[Discussion] How should we evaluate "completeness"?

CISA-SBOM-Community / SBOM-Generation

Reference GitHub Workflows for SBOM generation from the CISA SBOM Generation Reference Implementation Tiger Team

Apache License 2.0

15 stars 4 forks source link

[Discussion] How should we evaluate "completeness"? #19

Closed idunbarh closed 1 month ago

idunbarh commented 2 months ago

We need a automated method for evaluation "completeness" of SBOMs which can be incorporated into a pipeline.

The following tools have quality checks:

Ideally we be able to determine if we're meeting all minimum requirements of Framing Software Component Transparency Third Edition (DRAFT) but tooling probably doesn't support these checks.

Another option of completeness is the BOM Maturity Model which is being incorporated into sbomqs.

Are there other ways we could measure completeness of SBOMs today in a pipeline?

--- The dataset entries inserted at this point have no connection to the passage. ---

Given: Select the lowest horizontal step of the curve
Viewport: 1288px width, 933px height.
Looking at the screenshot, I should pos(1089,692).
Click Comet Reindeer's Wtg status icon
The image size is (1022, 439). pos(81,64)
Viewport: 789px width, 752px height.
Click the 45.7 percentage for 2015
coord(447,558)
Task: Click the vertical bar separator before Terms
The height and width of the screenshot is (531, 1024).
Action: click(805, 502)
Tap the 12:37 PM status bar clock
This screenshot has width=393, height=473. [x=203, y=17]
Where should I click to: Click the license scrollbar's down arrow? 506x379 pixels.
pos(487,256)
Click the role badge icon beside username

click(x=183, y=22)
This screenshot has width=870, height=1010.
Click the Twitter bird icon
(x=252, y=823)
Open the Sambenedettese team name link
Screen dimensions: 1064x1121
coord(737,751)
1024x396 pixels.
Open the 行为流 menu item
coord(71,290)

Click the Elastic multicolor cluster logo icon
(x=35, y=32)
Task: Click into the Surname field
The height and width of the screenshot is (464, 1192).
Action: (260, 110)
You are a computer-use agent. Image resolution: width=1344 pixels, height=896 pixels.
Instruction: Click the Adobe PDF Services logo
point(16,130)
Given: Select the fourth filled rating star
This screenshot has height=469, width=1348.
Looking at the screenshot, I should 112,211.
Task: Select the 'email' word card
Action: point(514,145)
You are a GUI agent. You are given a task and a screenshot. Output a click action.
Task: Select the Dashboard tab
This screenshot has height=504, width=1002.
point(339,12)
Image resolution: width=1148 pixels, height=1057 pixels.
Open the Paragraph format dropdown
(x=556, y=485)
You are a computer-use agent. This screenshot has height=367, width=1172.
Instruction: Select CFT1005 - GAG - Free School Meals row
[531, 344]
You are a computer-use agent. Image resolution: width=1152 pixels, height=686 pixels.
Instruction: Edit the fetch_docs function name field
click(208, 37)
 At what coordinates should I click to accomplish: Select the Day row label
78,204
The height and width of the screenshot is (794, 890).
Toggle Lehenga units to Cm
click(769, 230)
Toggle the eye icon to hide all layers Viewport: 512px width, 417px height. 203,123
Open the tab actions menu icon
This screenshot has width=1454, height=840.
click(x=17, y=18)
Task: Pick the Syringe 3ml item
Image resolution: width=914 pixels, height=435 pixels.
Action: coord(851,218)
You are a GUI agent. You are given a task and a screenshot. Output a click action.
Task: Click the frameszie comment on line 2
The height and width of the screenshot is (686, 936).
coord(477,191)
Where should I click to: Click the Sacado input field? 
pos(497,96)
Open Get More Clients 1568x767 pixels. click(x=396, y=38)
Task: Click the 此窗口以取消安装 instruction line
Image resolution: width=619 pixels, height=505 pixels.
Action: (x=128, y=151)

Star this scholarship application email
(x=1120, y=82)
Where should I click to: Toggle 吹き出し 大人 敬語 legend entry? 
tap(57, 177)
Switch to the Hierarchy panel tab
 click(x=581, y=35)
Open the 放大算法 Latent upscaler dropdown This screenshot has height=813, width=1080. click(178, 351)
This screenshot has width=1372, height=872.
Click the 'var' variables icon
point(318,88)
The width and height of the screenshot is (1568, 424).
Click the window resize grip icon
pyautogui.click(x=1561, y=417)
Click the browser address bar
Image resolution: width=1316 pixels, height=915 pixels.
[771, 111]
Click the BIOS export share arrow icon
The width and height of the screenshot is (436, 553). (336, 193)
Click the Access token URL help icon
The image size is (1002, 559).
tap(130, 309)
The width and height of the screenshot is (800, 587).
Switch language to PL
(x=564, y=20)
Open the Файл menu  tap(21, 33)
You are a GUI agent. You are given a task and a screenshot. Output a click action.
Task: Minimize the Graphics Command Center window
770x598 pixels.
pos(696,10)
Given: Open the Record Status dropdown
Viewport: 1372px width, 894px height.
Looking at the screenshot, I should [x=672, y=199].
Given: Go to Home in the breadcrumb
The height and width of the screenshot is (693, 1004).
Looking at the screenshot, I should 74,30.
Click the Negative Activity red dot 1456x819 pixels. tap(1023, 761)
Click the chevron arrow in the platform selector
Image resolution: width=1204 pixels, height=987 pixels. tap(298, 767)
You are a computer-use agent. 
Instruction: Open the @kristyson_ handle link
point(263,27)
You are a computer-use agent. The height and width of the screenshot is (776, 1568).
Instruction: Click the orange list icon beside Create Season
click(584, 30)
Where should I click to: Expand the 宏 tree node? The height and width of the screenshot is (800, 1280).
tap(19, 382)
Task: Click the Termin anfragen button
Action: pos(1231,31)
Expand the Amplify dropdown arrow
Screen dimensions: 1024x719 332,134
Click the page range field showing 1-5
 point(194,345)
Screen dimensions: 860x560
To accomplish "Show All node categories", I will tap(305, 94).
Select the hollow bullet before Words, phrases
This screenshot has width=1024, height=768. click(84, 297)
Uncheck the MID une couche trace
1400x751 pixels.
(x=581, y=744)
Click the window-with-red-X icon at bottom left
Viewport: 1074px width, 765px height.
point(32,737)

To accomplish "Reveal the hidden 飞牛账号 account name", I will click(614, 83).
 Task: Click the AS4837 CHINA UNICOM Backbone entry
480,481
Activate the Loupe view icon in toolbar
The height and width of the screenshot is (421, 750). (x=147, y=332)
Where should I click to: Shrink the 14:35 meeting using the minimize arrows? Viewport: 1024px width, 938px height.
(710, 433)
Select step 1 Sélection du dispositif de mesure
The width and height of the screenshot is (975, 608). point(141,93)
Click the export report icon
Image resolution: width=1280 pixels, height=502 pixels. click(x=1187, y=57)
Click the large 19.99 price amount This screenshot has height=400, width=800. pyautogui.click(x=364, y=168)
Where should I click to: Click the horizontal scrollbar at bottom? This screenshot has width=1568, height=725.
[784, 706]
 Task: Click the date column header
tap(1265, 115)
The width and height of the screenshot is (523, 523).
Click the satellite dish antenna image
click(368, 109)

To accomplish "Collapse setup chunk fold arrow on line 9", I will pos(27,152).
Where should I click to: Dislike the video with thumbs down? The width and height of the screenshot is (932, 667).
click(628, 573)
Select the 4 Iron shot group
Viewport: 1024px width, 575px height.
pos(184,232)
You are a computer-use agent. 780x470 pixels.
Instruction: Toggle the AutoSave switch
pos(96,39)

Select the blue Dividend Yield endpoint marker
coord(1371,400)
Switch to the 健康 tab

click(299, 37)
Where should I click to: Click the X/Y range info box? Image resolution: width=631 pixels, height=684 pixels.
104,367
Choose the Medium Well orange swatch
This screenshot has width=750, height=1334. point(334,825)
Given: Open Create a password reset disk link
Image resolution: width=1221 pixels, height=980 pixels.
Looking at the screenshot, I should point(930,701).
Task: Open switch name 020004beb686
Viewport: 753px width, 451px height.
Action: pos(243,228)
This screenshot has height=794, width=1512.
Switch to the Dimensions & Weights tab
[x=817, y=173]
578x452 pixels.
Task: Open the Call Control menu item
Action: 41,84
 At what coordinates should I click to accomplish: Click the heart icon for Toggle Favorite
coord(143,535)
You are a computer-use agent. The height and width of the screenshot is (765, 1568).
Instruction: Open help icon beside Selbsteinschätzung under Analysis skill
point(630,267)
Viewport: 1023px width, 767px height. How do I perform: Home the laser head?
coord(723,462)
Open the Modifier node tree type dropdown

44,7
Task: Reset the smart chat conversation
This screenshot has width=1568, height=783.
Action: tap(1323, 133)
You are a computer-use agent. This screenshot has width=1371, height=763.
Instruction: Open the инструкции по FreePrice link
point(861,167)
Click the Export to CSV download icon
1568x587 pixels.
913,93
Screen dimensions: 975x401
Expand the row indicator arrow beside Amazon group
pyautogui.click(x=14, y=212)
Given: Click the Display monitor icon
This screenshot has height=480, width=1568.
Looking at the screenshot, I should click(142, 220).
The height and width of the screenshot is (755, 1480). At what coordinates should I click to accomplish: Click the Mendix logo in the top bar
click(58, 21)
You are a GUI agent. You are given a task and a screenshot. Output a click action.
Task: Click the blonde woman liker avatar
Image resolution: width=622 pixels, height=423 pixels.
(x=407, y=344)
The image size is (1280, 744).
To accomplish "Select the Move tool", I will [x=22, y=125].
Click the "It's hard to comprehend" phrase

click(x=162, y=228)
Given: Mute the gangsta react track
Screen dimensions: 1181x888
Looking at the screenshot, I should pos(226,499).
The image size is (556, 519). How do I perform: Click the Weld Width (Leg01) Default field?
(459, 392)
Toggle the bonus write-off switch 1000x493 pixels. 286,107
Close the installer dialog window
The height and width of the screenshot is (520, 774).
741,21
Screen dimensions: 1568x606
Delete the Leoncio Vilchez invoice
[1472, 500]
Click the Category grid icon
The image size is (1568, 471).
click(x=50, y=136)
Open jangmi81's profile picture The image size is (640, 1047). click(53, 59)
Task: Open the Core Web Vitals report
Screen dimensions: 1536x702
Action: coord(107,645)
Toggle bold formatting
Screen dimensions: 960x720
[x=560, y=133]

surendrapathak commented 2 months ago

sbomqs is working on supporting the draft 4 here: https://github.com/interlynk-io/sbomqs/issues/313

idunbarh commented 1 month ago

Lets proceed with sbomqs similar to the phase 1 - docker implementation created by @vpetersson .

  Validate:
    needs: Assemble
    runs-on: ubuntu-latest
    steps:
      - uses: actions/checkout@v4

      - name: Download SBOMs
        uses: actions/download-artifact@v4

      - name: Install sbomqs
        run: |
          curl -L -o /tmp/sbomqs \
            "https://github.com/interlynk-io/sbomqs/releases/download/v${SBOMQS_VERSION}/sbomqs-linux-amd64"
          chmod +x /tmp/sbomqs

      - name: "Display SBOM quality score through sbomqs"
        run: |
          echo \`\`\` >> ${GITHUB_STEP_SUMMARY}
          for SBOM in $(find . -iname *.json); do
            /tmp/sbomqs score "$SBOM" >> ${GITHUB_STEP_SUMMARY}
          done
          echo \`\`\` >> ${GITHUB_STEP_SUMMARY}

tiegz commented 1 month ago

Do we care about SBOM spec validation at all? I just noticed that sbomqs will only check that the version of the declared SBOM spec is supported, but it doesn't actually do validation against that spec.

There's an issue to add support here: https://github.com/interlynk-io/sbomqs/issues/248

I noticed this when sbom-utility raised some spec errors on an SBOM that were not reported by sbomqs:

[INFO] Too many errors. Showing (10/2099) errors.
1. {
        "type": "unique",
        "field": "dependencies.1.dependsOn",
        "context": "(root).dependencies.1.dependsOn",
        "description": "array items[0,1] must be unique",
        "value": {
            "type": "array",
            "index": 0,
            "item": "pkg:npm/negotiator@0.6.2"
        }
    }

riteshnoronha commented 1 month ago

@tiegz yes this is accurate sbomqs does not validate against the spec. This was intentional on our part. Our reasoning was as follows

The validating against the schema, checks for every field of the sbom. While this is great, the tool, was written to check for compliance standards, like NTIA, BSI. These standards currently don't go beyond metadata/components/dependencies.
These schemas are only available for cyclonedx, spdx nothing official exists. This will change with spdx3.0.
The issue above is interesting, we should add that as a quality metric.

We think of validating a sbom with a schema as a pre-step to scoring. This is how we plan to implement it. It will however be optional.

-Ritesh (author sbomqs)

idunbarh commented 1 month ago

The group has decided to use sbomqs for the phase 1 reference implementations. I'm going to close this issue as decided.